E da mesma forma que nunca fui capaz de tocar o Dunas na guitarra, tal como todos os adolescentes da minha geração, ou que nunca soube fazer a espargata nas aulas de ginástica do liceu — por muito que as minhas virilhas diligentes se empenhassem em sacrificar —, fui percebendo que há coisas que perdemos sem que as consigamos nomear, coisas que só reparamos ausentes, muito tempo depois, quando regressamos a um lugar que nos revela a paisagem do que já não temos e nem notámos que deixámos escapar.

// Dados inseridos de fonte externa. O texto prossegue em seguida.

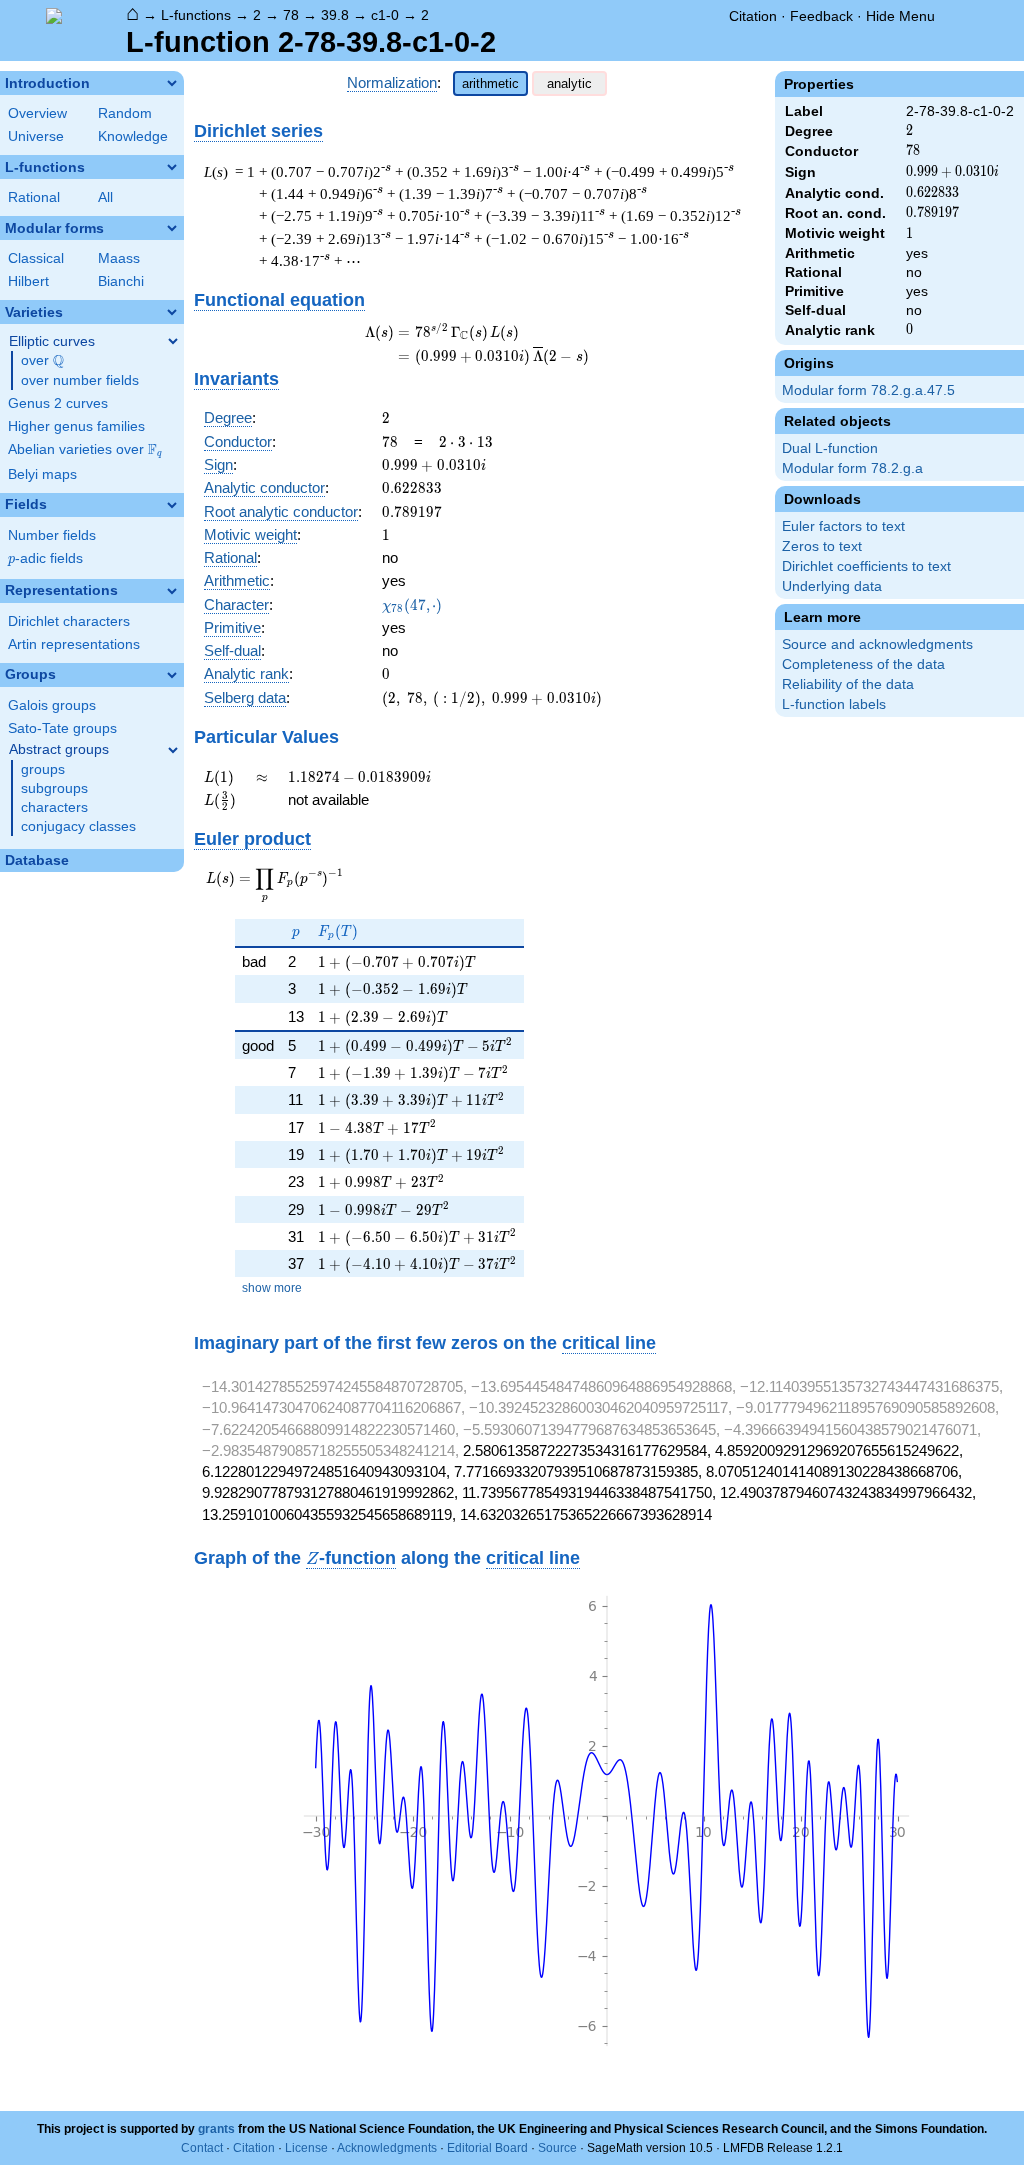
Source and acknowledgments (877, 644)
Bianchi (121, 281)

Muitas vezes essas coisas que perdemos, já não nos fazem falta: como um amigo imaginário em forma de urso às cores, que nos deixava pousar a cabeça nos seus ombros reconfortantes e oferecia carícias felpudas quando nos sentíamos sozinhos, e que desapareceu, por timidez, ou amuo, quando os amigos verdadeiros nos começaram a emprestar os ombros.
Quando aprendi, na escola, a lei da conservação da massa, formulada por Lavoisier, que explica que “na Natureza nada se cria, nada se perde, tudo se transforma” fiquei apaziguada com a ideia do desaparecimento das coisas que já não era capaz de encontrar, e tranquilizei-me ao imaginar que o meu aparelho ortodôntico talvez viesse a transformar-se noutra coisa extremamente útil, e ter uma nova função na Natureza.
Há quem defenda que os objetos se perdem por conspiração: molas da roupa, pares de meias, canetas BIC — há até redes de teorias conspirativas sobre como as canetas BIC são afinal sondas enviadas por seres alienígenas para nos espiar. Espiamos a nossa incompreensão e incapacidade de compreender o mundo e de controlar a ordem do universo com pensamentos mágicos, com as versões mais mirabolantes das nossas falhas.
E entre as coisas que perdemos concretamente com o passar tempo, como a massa muscular e a tonicidade cutânea, há todas as coisas que consideramos estar a sempre a perder, num cálculo asfixiante sobre os livros que não temos tempo de ler, as promoções que não vamos apanhar, os espetáculos que não vimos, os jantares a que não vamos, os amigos que não revemos, as coisas que não sabemos, os concertos a que vamos faltar por falta de tempo, falta de dinheiro, excesso de compromissos na agenda, as notícias que não vamos conseguir ver se não formos atentos o suficiente…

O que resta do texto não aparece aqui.